Article
Understanding who qualifies as an investment fiduciary under the Employee Retirement Income Security Act (ERISA) is critically important. This article examines the longstanding “five-part test” for investment advice fiduciaries and clarifies its application to employees of plan sponsors who serve in retirement plan management roles.
What Is the Five-Part Test?
The U.S. Department of Labor established the five-part test in 1975 to determine who qualifies as an investment advice fiduciary under ERISA. According to this test, a person is considered an investment advice fiduciary if they:
- Render advice about securities or other property values, or make recommendations about investing in, purchasing, or selling securities or other property
- Provide this advice on a regular basis
- Do so pursuant to a mutual understanding
- With the understanding that such advice will serve as a primary basis for investment decisions
- And the advice is individualized to the specific needs of the plan
This test has been historically significant because all five parts must be satisfied for someone to be classified as a fiduciary. This allowed many financial advisors to structure their services to avoid fiduciary classification and the accompanying responsibilities.
Plan Sponsor Employees: Are They Investment Advice Fiduciaries?
Employees of the plan sponsor who serve on retirement committees or make plan decisions are generally not considered investment advice fiduciaries under the five-part test. Here’s why:
Different Fiduciary Capacities
There are multiple ways to become a fiduciary under ERISA. Most employees of plan sponsors who serve on retirement committees are functional fiduciaries under ERISA section 3(21)(A)(i) or (iii) because they exercise discretionary authority over plan management or administration—not because they render investment advice for a fee.
The “Fee” Requirement
To be an investment advice fiduciary under the five-part test, a person must render investment advice “for a fee or other compensation.” Employees who provide advice as part of their normal job duties typically don’t receive separate compensation specifically for that advice—their regular salary covers all their job functions.
Regular Basis Requirement
For employees who only occasionally make investment-related recommendations or who only participate in periodic committee meetings, the “regular basis” prong of the test may not be satisfied.
Mutual Understanding Prong
In an employer-employee relationship where the employee is acting in their capacity as a plan committee member or administrator, there typically isn’t a “mutual understanding” that their statements constitute professional investment advice that serves as a primary basis for investment decisions.
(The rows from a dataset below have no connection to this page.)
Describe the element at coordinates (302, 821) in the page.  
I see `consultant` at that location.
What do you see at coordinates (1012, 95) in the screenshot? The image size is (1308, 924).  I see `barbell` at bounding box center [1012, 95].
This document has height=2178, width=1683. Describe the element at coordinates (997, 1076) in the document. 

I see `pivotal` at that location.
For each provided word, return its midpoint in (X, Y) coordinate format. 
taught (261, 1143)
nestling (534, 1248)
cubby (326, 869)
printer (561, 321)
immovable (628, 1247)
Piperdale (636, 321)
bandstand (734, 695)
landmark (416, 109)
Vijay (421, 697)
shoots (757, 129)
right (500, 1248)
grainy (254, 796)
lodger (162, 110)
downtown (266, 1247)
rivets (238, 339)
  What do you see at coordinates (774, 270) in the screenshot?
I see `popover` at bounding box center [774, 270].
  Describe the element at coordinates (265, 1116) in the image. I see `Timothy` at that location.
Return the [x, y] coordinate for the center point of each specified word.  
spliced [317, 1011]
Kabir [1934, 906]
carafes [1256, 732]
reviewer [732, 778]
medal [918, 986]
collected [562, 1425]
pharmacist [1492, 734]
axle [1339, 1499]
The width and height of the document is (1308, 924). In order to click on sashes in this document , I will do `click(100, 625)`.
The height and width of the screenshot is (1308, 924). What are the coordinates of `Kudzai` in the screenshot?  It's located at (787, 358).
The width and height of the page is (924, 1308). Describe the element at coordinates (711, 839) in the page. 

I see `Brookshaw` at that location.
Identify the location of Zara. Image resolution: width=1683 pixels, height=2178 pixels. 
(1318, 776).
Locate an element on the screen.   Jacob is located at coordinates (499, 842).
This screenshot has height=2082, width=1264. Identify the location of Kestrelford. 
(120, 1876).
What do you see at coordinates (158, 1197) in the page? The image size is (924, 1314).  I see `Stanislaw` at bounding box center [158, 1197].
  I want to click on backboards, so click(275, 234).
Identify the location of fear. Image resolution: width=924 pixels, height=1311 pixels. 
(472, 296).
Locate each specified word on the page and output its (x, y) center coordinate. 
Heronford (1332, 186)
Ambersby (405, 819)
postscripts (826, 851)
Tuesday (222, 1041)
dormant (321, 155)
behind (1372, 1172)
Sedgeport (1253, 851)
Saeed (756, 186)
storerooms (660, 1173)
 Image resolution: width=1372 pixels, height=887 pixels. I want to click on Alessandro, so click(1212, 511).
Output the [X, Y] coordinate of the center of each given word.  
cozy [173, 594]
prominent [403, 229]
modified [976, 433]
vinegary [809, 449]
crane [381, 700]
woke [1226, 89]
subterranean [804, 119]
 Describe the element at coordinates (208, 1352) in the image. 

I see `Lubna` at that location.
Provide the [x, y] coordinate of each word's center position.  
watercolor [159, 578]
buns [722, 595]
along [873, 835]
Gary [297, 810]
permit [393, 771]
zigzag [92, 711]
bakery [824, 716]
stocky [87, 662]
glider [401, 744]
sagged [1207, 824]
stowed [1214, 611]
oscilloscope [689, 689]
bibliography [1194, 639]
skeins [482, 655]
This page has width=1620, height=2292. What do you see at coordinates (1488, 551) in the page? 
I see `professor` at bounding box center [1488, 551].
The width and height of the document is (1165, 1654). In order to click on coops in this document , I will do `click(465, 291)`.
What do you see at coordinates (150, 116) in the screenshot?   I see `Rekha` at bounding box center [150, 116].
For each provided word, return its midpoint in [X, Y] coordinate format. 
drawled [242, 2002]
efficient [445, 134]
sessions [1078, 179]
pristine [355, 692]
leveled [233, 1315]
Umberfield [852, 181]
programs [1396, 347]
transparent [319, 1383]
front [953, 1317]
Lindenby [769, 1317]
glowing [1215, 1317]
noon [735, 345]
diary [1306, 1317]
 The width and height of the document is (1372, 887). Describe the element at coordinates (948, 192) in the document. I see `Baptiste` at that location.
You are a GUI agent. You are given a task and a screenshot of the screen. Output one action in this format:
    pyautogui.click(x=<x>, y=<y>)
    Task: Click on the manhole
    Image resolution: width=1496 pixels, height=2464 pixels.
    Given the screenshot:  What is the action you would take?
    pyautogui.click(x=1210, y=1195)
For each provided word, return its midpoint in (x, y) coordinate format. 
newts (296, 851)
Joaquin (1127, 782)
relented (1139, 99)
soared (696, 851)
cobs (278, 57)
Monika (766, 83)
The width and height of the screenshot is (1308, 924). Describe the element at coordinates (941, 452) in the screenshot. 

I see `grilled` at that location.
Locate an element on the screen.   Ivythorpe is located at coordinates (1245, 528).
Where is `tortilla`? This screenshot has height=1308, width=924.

Important Exceptions and Considerations
While most plan sponsor employees aren’t investment advice fiduciaries, there are exceptions:
- If an employee has professional investment credentials, regularly provides individualized investment recommendations outside their normal administrative duties, and receives special compensation for this service, they could potentially meet the five-part test.
- Employees may still be fiduciaries under other provisions of ERISA if they exercise discretionary authority over plan management, administration, or assets.
Recent Regulatory Developments
The Department of Labor’s 2024 Fiduciary Rule attempted to replace the five-part test with a broader three-part definition that eliminated the “regular basis” and “primary basis” requirements. This would have significantly expanded who qualifies as a fiduciary. However, federal district courts issued nationwide injunctions blocking the rule’s implementation, effectively halting its enforcement.
The government initially appealed these rulings, but under the new administration, the Department of Labor has requested multiple extensions in the appeals process through October 2025 to reconsider its approach.
Conclusion
Understanding fiduciary status is crucial for plan sponsor employees who serve on retirement committees or make decisions affecting retirement plans. While most employees acting within their normal job responsibilities won’t be classified as investment advice fiduciaries under the five-part test, they may still be fiduciaries under other ERISA provisions.
As the regulatory landscape continues to evolve, plan sponsors should work closely with ERISA counsel to ensure they understand their fiduciary responsibilities and implement proper governance procedures to mitigate risk and ensure compliance.